É
provável que governo e Congresso empurrem com a barriga a definição das
questões fiscais
Os
investidores estão se preparando para terminar 2020 sob uma profunda incerteza
fiscal, especialmente ainda sem saber se o teto de gastos será respeitado ou
flexibilizado a ponto de minar a sua credibilidade. O mais provável é o governo
e as lideranças políticas no Congresso empurrarem com a
barriga a definição das questões fiscais cruciais.
O
tempo corre contra a votação das medidas mais aguardadas pelo mercado
financeiro ainda neste ano: o Congresso entra em recesso no dia 23 deste mês. O
presidente Jair Bolsonaro resolveu
esperar acabar as eleições municipais para retomar as negociações de temas como
a aprovação do Orçamento de 2021,
a prorrogação do auxílio emergencial e
a criação de um programa de transferência de renda, ou mesmo a simples
reformulação do Bolsa Família.
Se o ambiente não era favorável a discutir esses temas antes do desfecho do pleito municipal, no domingo passado, agora outro obstáculo poderá tolher os principais atores políticos a avançarem nas negociações: as eleições para o comando da Câmara dos Deputados e do Senado, marcadas para fevereiro de 2021.
Nesse
contexto político, da disputa para a presidência das duas casas, a expectativa
é que o governo não queira criar marolas desnecessárias e se concentre em
aprovar, nas sessões que restam no Congresso neste mês, a Lei de Diretrizes
Orçamentárias (LDO) e o Orçamento do ano que vem sem
grandes malabarismos.
E
qual a implicação dessa postura?

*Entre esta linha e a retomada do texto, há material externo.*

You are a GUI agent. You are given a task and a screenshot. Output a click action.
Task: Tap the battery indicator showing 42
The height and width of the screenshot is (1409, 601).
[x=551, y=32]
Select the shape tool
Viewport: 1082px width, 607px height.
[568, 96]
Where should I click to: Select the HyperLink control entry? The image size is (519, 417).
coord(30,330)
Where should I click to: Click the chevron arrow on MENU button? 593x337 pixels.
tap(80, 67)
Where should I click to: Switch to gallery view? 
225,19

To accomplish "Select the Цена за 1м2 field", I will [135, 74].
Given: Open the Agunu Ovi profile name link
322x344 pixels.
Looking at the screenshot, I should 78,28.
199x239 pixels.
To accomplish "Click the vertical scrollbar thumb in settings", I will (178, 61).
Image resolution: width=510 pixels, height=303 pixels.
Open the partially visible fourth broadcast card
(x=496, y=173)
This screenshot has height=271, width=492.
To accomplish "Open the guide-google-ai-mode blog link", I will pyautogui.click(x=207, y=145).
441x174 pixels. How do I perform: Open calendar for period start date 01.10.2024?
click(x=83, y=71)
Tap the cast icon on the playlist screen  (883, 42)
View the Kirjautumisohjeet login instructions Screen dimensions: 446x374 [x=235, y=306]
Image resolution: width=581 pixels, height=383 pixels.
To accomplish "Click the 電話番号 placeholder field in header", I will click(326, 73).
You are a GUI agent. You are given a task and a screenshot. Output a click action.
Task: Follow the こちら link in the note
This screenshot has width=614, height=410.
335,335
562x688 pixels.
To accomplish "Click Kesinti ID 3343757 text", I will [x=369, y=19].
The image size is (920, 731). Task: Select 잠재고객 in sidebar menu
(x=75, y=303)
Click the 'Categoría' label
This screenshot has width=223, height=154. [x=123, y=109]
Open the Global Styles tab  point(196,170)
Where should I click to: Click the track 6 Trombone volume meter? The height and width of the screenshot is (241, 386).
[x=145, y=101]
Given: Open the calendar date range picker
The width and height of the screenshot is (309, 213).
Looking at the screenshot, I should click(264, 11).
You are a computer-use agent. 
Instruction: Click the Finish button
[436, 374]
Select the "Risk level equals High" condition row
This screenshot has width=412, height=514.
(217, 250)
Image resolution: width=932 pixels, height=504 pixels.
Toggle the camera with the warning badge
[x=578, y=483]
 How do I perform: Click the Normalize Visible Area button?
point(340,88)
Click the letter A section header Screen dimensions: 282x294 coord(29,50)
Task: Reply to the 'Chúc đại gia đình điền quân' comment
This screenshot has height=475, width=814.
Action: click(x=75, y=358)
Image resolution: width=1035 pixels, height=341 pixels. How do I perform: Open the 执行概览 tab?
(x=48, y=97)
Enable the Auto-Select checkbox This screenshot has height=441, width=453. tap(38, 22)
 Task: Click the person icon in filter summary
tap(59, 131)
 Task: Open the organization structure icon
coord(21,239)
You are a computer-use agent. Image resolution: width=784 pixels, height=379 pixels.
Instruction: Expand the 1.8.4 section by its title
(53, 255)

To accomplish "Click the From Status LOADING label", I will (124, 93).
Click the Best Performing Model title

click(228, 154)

É o governo não anunciar, por exemplo, um
programa de transferência de renda ou uma prorrogação do auxílio emergencial
por três meses que resulte na implosão do teto de gastos de imediato. Ou seja,
seria uma solução que evitaria o pior em termos de reação do mercado, mas, ao
mesmo tempo, não conseguiria eliminar a percepção de uma situação fiscal muito
frágil do País.
Na
prática, os investidores seguiriam exigindo um prêmio de risco para aplicar em
ativos brasileiros, como títulos do Tesouro ou ações em Bolsa.
Por outro lado, também não haveria um gatilho para deterioração significativa
dos preços dos ativos brasileiros em meio a um ambiente externo favorável, com
enorme apetite a risco pelos investidores globais, diante das notícias
favoráveis em relação a vacinas contra o coronavírus.
Haja
vista o que aconteceu, por exemplo, com as Bolsas de Valores nos Estados Unidos,
cujos principais índices acionários registraram em novembro o melhor mês de
ganho em mais de três décadas.
Enquanto
o Congresso e o governo ficaram paralisados no Brasil no mês passado, em razão
das eleições municipais, os mercados globais surfaram na onda do otimismo com
as vacinas contra covid-19 e também com a vitória do democrata Joe Biden no pleito presidencial
americano.
Se
o governo e o Congresso não fizerem uma grande burrada aos olhos dos investidores,
os preços dos ativos brasileiros devem se beneficiar de um ambiente externo
bastante favorável. E o que seria essa burrada?
Para
o mercado, no curtíssimo prazo, seria uma extensão do auxílio emergencial até
março de 2021, mediante crédito extraordinário, ou o anúncio de um novo
programa social turbinado em termos de valores, quer seja sob o nome de Renda
Brasil ou qualquer outro. Em resumo: essencialmente, medidas que indicassem que
Bolsonaro arbitrou em favor da ala política na disputa com a equipe econômica.
Assim,
a aposta dos investidores hoje é que o governo irá aprovar um Orçamento de 2021
preservando o teto de gastos, porém sem afastar os riscos às contas públicas no
ano que vem. Isso quer dizer não fazer nada (Renda Brasil, etc.), por enquanto.
Esse suspense sobre o que vai acontecer com o fiscal em 2021 será relativamente
inofensivo ao mercado, cortesia do ambiente externo, mesmo se os parâmetros do
Orçamento não forem críveis.
Todavia,
no meio desse caminho há uma pandemia. O Brasil vem registrando uma
aceleração no número de casos e de mortes de covid. As internações hospitalares
começam a tomar a capacidade dos leitos disponíveis nas UTIs. O risco é a
dinâmica da pandemia forçar autoridades de Estados e municípios a adotar
medidas de distanciamento, levando a perdas de renda e emprego.
Nesse cenário, a pressão por socorro financeiro à população mais vulnerável poderá ser tal que resulte em consenso político para aprovar mais gastos. Seria o derradeiro respiro do teto de gastos.